A identificação de um tóxico, e primeiras instruções, pode ser conseguida com o recurso ao contacto da linha dedicada a venenos do INEM, o CIAV (Centro de Informação Antivenenos), com o número telefónico 808 250 143.

Como a ingestão tinha sido havia pouco tempo, optou-se pela indução do vómito com água oxigenada a 3% (2,2ml/kg, pode-se repetir uma vez) e um pouco de comida. Tivemos sucesso e o Tomi vomitou uma grande parte do tóxico (40 a 60% do conteúdo do estômago). Depois, foi administrado carvão ativado, pela sua capacidade de reduzir a absorção dos tóxicos pelo organismo.

Passadas 2 a 3h da ingestão, é provável que o tóxico tenha continuado para o intestino pelo que a indução do vómito pode não fazer diferença. Convém notar que é contra-indicado induzir o vómito quando já há sintomas ou quando se trata de tóxicos corrosivos. Existem ainda outras contra-indicações, que o veterinário deve ponderar.

O diagnóstico pode ser feito pela história e pelos testes de coagulação, que poderão ter que ser repetidos ao longo dos dias seguintes e do tratamento. A decisão de tratamento com antídoto (vitamina K1) deve ser tomada pelo veterinário com base nos dados recolhidos.

Preventivamente, o Tomi foi medicado com vitamina K1 durante 3 semanas. Durante esse tempo teve indicações para ficar em repouso e evitar qualquer situação que pudesse originar pequenas hemorragias (até alimentos duros). É recomendável fazer análises de controlo 2 a 3 dias após o fim do tratamento. Passado mais de um mês (mais de duas semanas depois do fim do tratamento), o Tomi está saudável e bem-disposto.

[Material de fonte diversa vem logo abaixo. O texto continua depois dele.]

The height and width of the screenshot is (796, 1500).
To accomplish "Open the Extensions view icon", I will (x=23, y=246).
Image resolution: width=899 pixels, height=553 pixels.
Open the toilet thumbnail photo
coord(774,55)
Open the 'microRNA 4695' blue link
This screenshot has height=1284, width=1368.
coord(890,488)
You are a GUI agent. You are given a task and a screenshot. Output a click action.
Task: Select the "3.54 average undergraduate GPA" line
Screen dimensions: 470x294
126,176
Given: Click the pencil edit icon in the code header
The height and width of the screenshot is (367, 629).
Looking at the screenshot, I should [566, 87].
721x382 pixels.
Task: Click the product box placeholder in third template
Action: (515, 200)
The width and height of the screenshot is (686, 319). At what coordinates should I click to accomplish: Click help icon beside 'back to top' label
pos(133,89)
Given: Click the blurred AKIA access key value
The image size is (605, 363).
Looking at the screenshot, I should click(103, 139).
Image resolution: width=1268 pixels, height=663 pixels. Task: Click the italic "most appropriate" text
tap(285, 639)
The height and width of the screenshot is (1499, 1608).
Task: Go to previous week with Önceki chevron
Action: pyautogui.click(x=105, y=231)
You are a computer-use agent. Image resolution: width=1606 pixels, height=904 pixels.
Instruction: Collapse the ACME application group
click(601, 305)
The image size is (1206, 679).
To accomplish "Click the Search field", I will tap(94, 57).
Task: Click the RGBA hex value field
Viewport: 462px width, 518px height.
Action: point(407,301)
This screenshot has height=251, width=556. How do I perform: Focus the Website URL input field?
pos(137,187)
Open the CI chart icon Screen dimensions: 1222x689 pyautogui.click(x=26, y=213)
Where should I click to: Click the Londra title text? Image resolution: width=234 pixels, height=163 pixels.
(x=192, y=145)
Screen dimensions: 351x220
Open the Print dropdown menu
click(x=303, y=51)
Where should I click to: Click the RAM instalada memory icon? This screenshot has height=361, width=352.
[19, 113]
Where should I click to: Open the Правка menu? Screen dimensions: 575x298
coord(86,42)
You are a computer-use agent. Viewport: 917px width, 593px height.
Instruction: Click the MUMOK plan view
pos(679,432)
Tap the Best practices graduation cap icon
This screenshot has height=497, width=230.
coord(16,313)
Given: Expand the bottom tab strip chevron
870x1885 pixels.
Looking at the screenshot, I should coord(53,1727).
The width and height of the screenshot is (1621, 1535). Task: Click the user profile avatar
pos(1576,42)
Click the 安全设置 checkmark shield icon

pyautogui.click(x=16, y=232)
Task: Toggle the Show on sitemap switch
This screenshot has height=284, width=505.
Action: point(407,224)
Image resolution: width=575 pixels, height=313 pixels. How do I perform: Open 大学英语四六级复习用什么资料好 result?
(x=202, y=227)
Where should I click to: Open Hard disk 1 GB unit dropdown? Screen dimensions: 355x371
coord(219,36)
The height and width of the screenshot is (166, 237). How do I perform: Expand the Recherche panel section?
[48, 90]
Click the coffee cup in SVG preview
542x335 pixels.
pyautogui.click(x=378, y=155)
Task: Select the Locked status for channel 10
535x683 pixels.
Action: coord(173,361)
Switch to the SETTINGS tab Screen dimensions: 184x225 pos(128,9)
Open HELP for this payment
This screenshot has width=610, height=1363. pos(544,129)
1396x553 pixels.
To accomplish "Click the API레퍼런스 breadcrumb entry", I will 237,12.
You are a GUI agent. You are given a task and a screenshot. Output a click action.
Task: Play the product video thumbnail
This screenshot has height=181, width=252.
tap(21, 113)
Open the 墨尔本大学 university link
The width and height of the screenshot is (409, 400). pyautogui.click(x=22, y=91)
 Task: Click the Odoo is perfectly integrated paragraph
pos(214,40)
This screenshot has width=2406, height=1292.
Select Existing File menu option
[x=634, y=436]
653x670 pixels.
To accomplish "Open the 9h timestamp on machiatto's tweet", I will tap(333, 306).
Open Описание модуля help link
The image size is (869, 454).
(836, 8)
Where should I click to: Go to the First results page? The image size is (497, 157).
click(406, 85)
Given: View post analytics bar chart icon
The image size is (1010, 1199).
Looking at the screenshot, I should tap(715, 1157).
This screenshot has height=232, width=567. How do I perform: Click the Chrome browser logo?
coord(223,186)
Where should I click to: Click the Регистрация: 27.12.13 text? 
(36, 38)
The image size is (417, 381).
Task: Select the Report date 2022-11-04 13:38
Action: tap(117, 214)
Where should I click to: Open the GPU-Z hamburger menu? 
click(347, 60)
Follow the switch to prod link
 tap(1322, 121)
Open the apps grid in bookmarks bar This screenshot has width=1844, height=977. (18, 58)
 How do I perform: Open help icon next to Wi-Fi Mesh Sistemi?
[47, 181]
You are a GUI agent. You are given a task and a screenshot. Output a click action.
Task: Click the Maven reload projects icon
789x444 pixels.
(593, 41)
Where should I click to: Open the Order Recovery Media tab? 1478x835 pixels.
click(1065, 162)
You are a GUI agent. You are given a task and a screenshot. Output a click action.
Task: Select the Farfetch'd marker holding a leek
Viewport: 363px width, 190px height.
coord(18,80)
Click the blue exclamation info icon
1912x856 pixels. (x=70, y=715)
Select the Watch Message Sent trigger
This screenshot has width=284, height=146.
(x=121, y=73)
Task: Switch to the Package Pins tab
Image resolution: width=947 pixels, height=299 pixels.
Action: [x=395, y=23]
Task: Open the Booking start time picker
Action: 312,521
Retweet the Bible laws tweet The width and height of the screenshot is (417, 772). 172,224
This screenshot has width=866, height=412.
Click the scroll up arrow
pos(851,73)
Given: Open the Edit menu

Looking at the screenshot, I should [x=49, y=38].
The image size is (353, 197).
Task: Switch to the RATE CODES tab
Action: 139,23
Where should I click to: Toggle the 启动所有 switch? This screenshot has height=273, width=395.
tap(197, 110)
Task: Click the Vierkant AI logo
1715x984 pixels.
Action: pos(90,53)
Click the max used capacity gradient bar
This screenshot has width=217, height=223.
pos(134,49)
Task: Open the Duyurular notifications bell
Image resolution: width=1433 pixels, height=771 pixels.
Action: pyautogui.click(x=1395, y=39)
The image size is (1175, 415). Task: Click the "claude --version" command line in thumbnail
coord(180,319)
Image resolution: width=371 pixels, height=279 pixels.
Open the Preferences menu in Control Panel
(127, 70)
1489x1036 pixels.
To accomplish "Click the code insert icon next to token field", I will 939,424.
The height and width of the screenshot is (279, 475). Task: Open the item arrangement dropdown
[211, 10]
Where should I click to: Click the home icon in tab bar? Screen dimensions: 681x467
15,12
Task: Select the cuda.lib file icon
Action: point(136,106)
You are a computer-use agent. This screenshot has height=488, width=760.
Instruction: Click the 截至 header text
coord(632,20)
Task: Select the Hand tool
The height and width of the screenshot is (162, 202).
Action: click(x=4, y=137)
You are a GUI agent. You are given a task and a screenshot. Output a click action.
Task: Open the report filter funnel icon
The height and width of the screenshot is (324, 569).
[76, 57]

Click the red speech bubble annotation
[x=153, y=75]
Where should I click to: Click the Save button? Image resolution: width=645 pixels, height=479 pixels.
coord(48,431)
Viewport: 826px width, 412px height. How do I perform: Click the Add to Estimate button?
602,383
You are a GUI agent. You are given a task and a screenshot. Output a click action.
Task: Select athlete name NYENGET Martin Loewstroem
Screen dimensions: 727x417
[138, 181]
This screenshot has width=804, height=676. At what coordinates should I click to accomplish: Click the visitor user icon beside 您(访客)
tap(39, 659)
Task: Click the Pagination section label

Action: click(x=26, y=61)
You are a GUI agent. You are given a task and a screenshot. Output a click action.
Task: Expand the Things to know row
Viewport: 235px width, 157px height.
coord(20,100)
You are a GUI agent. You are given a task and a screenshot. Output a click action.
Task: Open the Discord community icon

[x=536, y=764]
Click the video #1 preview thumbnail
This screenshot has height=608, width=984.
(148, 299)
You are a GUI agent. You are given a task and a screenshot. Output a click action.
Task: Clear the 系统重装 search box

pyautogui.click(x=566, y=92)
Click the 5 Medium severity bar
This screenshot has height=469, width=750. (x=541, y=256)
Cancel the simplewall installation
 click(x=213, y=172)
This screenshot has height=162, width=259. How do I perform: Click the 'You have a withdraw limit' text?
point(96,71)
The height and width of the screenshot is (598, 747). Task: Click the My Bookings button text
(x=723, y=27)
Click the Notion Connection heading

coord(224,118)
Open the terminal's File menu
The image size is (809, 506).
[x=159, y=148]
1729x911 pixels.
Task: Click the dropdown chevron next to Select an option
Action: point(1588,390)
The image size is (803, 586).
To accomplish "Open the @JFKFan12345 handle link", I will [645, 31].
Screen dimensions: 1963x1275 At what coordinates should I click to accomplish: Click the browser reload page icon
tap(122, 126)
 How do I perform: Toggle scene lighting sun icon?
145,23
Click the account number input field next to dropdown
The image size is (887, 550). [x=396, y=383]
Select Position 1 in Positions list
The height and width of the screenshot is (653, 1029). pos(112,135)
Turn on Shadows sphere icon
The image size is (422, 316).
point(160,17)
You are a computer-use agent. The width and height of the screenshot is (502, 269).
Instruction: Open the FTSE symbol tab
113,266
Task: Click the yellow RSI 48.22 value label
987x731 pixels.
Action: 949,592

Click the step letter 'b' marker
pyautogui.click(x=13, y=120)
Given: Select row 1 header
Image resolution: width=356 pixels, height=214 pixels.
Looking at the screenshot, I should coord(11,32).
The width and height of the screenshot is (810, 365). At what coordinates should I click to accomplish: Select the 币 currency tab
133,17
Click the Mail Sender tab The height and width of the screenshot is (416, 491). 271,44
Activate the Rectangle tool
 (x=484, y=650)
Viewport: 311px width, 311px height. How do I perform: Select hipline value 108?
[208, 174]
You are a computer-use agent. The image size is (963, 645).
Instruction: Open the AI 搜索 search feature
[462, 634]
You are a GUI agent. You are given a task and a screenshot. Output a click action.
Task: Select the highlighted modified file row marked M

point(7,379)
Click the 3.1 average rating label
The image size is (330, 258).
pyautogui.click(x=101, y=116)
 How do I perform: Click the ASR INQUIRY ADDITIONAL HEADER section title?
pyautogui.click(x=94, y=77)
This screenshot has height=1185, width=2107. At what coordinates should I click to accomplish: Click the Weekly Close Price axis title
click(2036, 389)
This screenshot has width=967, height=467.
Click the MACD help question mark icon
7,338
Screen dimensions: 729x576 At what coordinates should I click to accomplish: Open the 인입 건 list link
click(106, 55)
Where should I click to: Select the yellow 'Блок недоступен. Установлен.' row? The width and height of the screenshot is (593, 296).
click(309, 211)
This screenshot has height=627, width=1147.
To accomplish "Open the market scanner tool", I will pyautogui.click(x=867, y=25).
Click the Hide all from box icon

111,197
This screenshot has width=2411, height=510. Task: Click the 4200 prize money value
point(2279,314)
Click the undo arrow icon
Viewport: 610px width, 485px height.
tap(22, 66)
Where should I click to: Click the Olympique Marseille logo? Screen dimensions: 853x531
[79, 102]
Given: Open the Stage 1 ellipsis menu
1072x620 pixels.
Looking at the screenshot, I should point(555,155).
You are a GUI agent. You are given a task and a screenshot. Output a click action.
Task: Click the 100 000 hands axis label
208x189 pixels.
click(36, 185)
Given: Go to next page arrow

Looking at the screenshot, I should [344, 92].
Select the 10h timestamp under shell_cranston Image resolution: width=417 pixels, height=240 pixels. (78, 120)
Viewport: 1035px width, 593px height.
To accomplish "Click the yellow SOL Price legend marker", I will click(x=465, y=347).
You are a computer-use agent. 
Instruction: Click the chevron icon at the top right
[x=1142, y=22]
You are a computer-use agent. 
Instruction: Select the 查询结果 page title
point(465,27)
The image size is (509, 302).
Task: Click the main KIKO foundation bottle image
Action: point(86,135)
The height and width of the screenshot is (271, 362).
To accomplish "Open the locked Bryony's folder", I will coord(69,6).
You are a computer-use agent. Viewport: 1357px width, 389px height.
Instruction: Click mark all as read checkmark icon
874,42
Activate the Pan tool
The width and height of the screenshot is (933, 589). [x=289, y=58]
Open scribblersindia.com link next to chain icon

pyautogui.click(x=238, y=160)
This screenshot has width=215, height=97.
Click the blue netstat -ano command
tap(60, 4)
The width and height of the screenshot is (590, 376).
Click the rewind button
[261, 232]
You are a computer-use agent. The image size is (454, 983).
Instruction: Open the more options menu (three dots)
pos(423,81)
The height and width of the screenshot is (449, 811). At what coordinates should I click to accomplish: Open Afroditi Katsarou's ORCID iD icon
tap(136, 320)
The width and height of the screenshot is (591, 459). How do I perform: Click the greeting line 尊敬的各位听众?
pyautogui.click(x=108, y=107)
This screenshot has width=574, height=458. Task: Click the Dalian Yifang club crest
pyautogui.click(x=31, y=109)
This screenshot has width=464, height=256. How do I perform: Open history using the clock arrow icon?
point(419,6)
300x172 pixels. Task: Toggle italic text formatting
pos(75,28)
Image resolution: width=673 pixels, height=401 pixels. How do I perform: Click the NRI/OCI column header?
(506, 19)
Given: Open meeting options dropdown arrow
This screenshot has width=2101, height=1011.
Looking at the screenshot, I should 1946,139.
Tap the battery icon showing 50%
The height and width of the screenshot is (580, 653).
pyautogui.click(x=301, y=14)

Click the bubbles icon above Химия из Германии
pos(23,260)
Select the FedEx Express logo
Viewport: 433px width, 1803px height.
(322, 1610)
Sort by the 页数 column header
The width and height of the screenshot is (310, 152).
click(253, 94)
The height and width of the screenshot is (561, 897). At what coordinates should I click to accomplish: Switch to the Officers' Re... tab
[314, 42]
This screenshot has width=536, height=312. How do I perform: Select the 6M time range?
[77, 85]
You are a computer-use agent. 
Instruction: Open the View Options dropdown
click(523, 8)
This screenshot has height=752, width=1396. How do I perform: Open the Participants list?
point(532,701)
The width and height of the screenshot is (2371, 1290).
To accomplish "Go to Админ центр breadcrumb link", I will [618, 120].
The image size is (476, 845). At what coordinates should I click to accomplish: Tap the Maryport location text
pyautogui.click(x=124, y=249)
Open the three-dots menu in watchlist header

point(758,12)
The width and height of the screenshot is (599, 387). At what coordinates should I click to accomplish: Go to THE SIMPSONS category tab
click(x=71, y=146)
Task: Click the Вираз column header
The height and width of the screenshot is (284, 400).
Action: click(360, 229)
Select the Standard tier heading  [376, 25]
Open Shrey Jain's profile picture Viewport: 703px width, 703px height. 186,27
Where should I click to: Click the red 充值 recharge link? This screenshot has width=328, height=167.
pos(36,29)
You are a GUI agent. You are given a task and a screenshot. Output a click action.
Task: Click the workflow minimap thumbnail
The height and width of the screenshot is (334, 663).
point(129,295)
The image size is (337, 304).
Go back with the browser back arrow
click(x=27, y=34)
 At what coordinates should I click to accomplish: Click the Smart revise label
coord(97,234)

No entanto, em casos em que já hajam sintomas, além da vitamina k, o tratamento pode passar por transfusões de plasma, terapia com oxigénio, cuidados intensivos e monitorização dos tempos de coagulação. Alguns cães podem requerer muitas semanas de tratamento, dado o efeito prolongado do anticoagulante. É um tipo de intoxicação que observamos com alguma frequência na nossa prática.

Em caso de intoxicação contacte de imediato o seu veterinário assistente ou o CIAV 808250143.